[ previous ] [ next ] [ threads ]
 From:  Fred Wright <fw at well dot com>
 To:  m0n0wall at lists dot m0n0 dot ch
 Subject:  Re: [m0n0wall] M0n0wall and public IPs
 Date:  Wed, 30 Jun 2004 14:48:11 -0700 (PDT)
On Wed, 30 Jun 2004, Michael Sierchio wrote:
> Fred Wright wrote:
> > On Wed, 30 Jun 2004, Vincent FLEURANCEAU wrote:
> >>Go to http://m0n0-ip/exec.php and execute:
> >>
> >>/sbin/ifconfig sis0 x.x.x.A netmask alias
> >>/sbin/ifconfig sis0 x.x.x.B netmask alias
> > 
> > You don't want 32-bit netmasks, you want the appropriate netmasks for the
> > addresses.  In most cases this means the same as for the primary address.
> Fred -- you should be better informed before "correcting" someone
> else's posts.
>  From the FreeBSD ifconfig man page:
>       alias   Establish an additional network address for this interface.  This
>               is sometimes useful when changing network numbers, and one wishes
>               to accept packets addressed to the old interface.  If the address
>               is on the same subnet as the first network address for this
>               interface, a non-conflicting netmask must be given.  Usually
>               0xffffffff is most appropriate.

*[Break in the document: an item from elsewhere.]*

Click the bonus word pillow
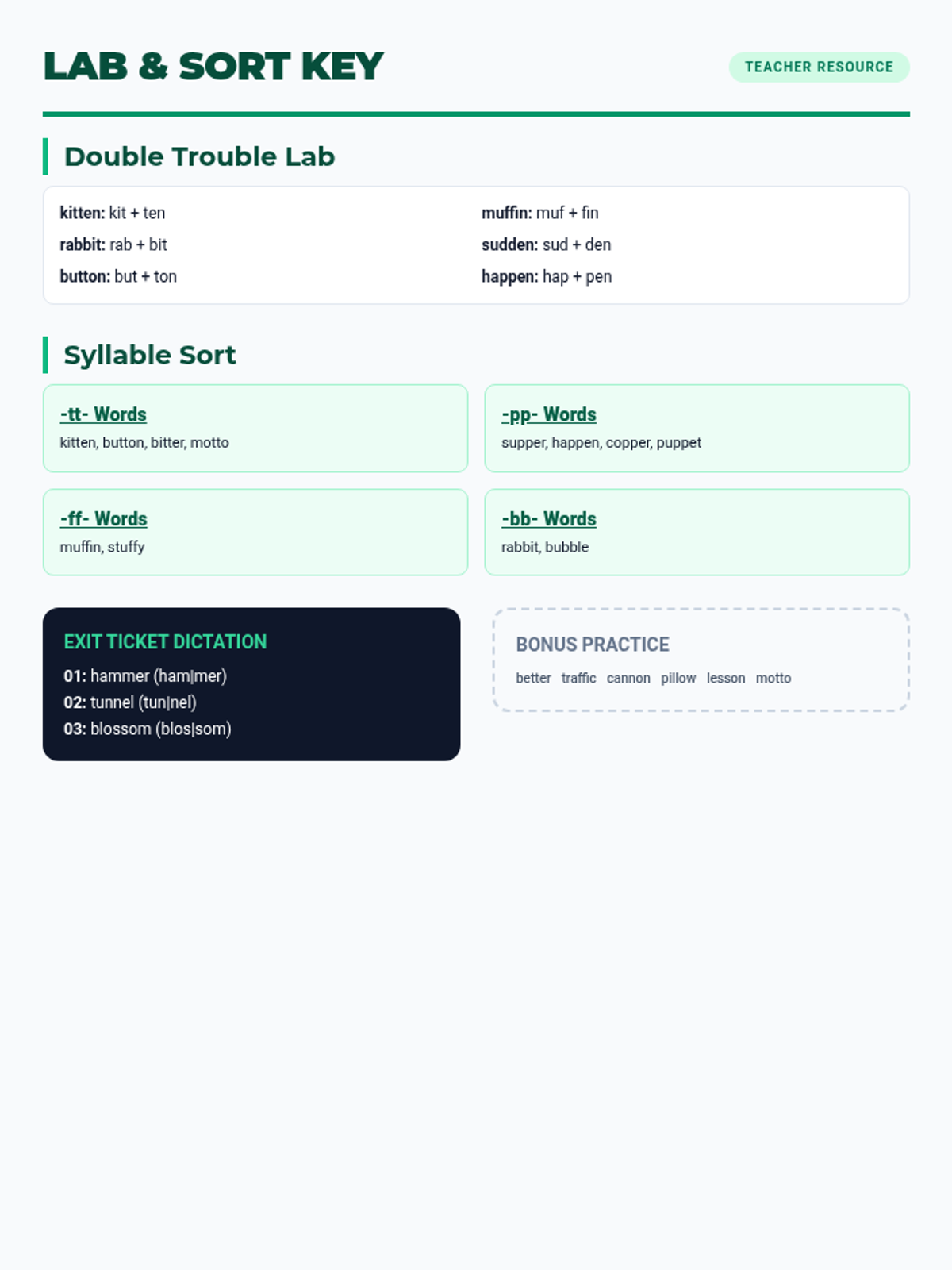952x1270 pixels. coord(678,678)
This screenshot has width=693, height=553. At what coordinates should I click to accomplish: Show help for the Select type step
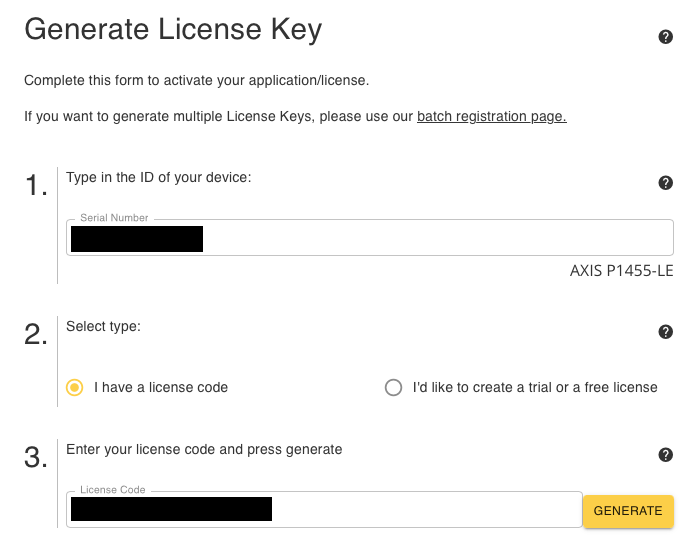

Oops - sorry.  But in my defense:

1) There's no logical reason for that restriction.  Assigning conflicting
netblocks to *different* interfaces is a problem because it creates a
routing ambiguity.  But as long as the "conflicts" are within a single
interface, there's no problem.

2) At one time, the FreeBSD kernel did *not* have this restriction.  One
wonders if the change was made intentionally or as an accident that was
then "fixed" in the documentation. :-)

3) Lying about the netmask (which is what this amounts to) may confuse
something else, so that restriction makes aliases even more inferior to
primary IPs than they already are for other reasons.

					Fred Wright